■ 任务要求: 续写下面这篇分析 TimeWindowRegulatorListener 与 MeasureModel 源码的文字，从其最后一句之后接着写。

■ 文档节选:
*-*-*

TimeWindowRegulatorListener是TimeWIndowRegulator的内部类。

class TimeWindowRegulatorListener implements InvocationStatListener {
    @Override
    public void onAddInvocationStat(InvocationStat invocationStat) {
        //度量策略不为空
        if (measureStrategy != null) {
            //ServiceHorizontalMeasureStrategy
            MeasureModel measureModel = measureStrategy.buildMeasureModel(invocationStat);
            if (measureModel != null) {
                measureModels.add(measureModel);
                startRegulate();
            }
        }
    }

    @Override
    public void onRemoveInvocationStat(InvocationStat invocationStat) {
        if (measureStrategy != null) {
            measureStrategy.removeMeasureModel(invocationStat);
        }
    }
}

这个监听器里面就是调用ServiceHorizontalMeasureStrategy#buildMeasureModel,返回调控模型。

我们先看一下MeasureModel里面封装了什么:

MeasureModel

public class MeasureModel {
    /**
     * App name of measure model
     * 服务名
     */
    private final String                            appName;
    /**
     * service name of measure model
     * 被调用的服务
     */
    private final String                            service;
    /**
     * all dimension statics stats of measure model
     * InvokeStat集合
     */
    private final ConcurrentHashSet<InvocationStat> stats = new ConcurrentHashSet<InvocationStat>();
    ....

*-*-*

■ 条目摘录:
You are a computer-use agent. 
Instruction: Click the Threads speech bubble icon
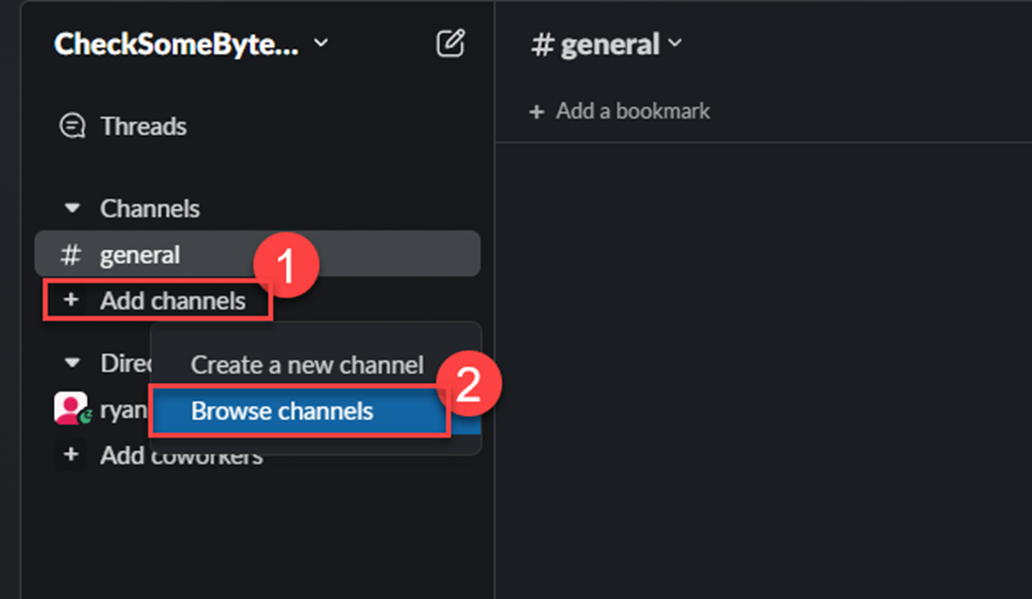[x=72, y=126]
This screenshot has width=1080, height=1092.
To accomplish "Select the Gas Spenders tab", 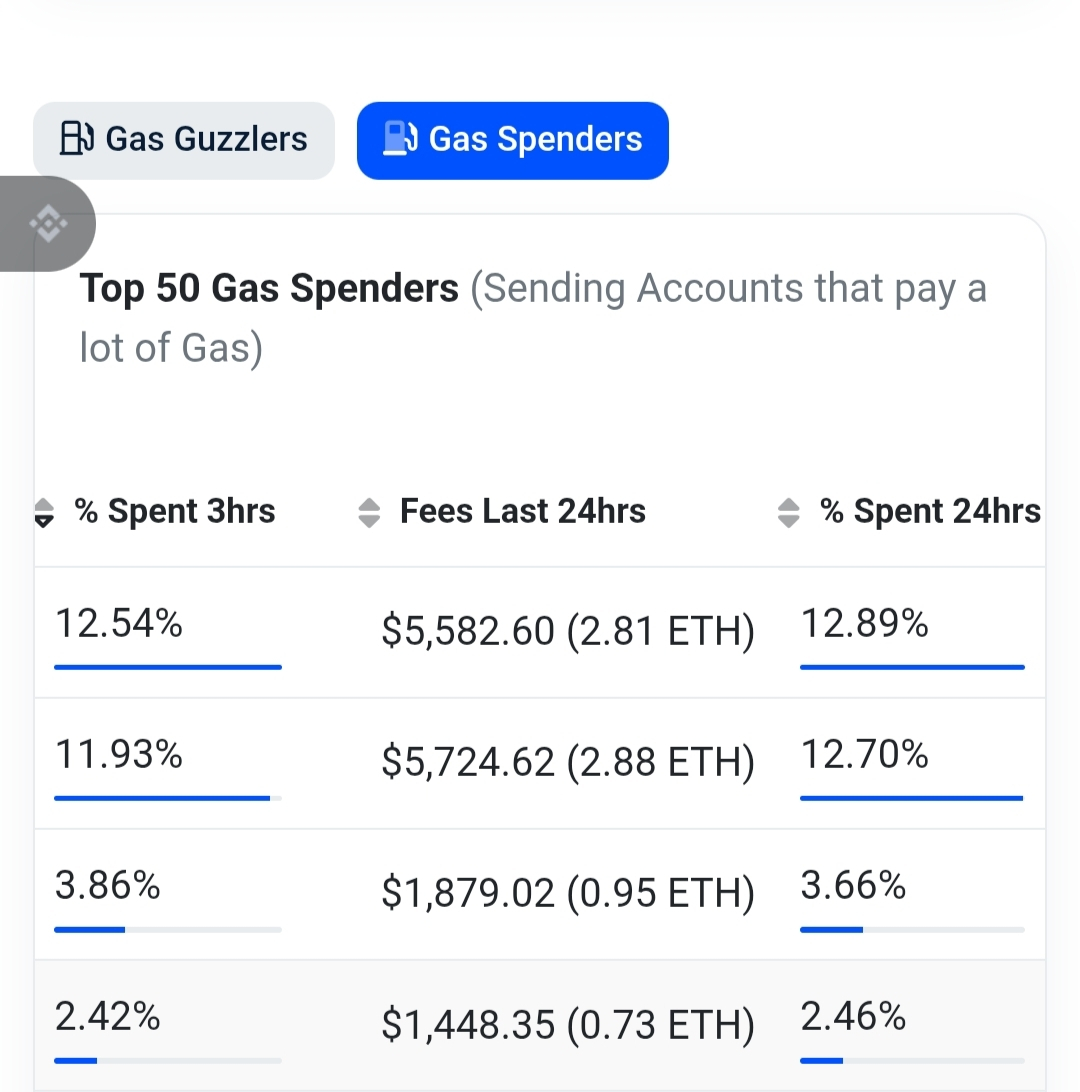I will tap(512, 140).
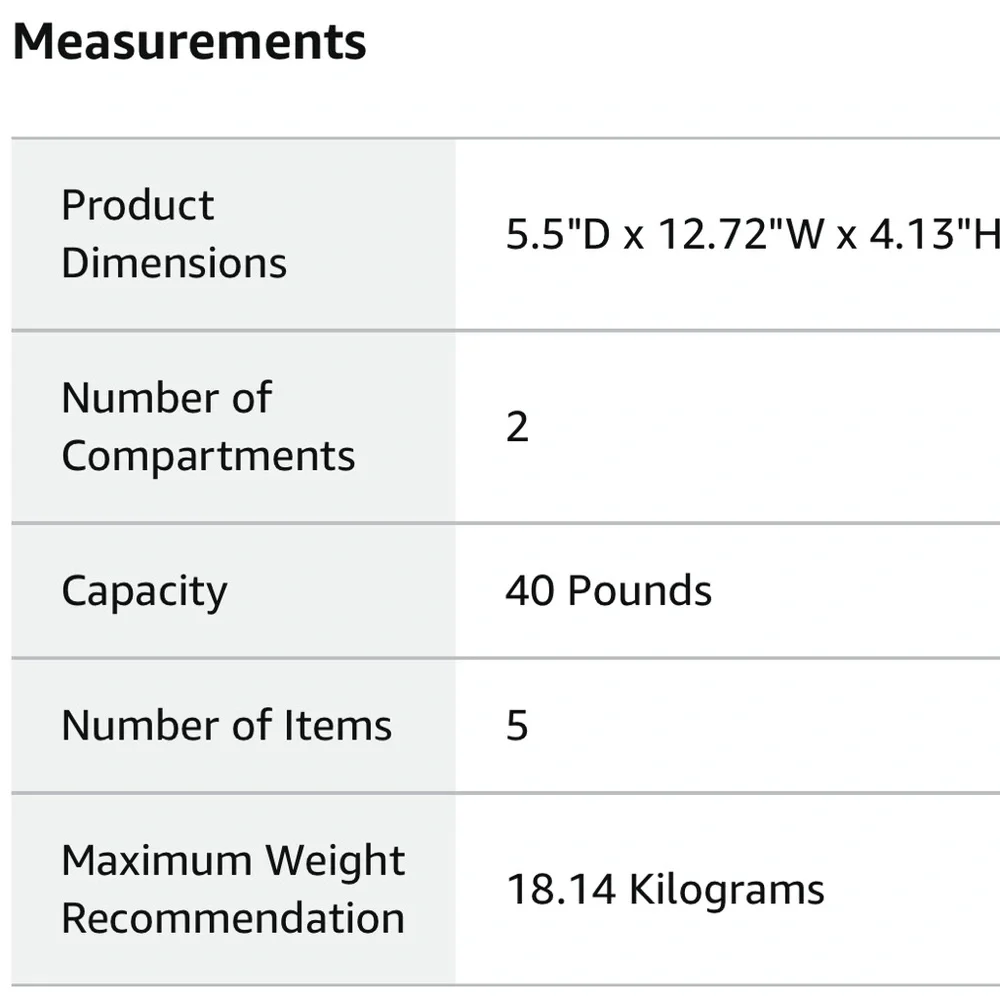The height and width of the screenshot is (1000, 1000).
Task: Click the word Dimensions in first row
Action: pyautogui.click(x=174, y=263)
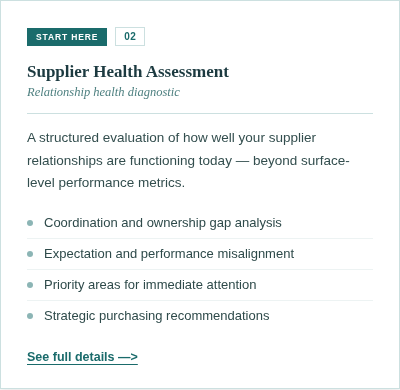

*-*-*

■ 最终结果:
}

所以根据这几个全局变量,我们可以推测,MeasureModel应该是根据appName+service为维度,里面有很多的InvocationStat。

我们再回到ServiceHorizontalMeasureStrategy#buildMeasureModel

public MeasureModel buildMeasureModel(InvocationStat invocationStat) {
    InvocationStatDimension statDimension = invocationStat.getDimension();
    //AppName + ":" + Service
    String key = statDimension.getDimensionKey();
    MeasureModel measureModel = appServiceMeasureModels.get(key);
    if (measureModel == null) {
        measureModel = new MeasureModel(statDimension.getAppName(), statDimension.getService());
        MeasureModel oldMeasureModel = appServiceMeasureModels.putIfAbsent(key, measureModel);
        if (oldMeasureModel == null) {
            measureModel.addInvocationStat(invocationStat);
            return measureModel;
        } else {
            oldMeasureModel.addInvocationStat(invocationStat);
            return null;
        }
    } else {
        measureModel.addInvocationStat(invocationStat);
        return null;
    }
}

buildMeasureModel方法里面的做法也和我上面说的一样。根据appName+service为维度封装不同的invocationStat在MeasureModel里面。

接着,回到TimeWindowRegulatorListener#onAddInvocationStat中,会往下调用startRegulate方法。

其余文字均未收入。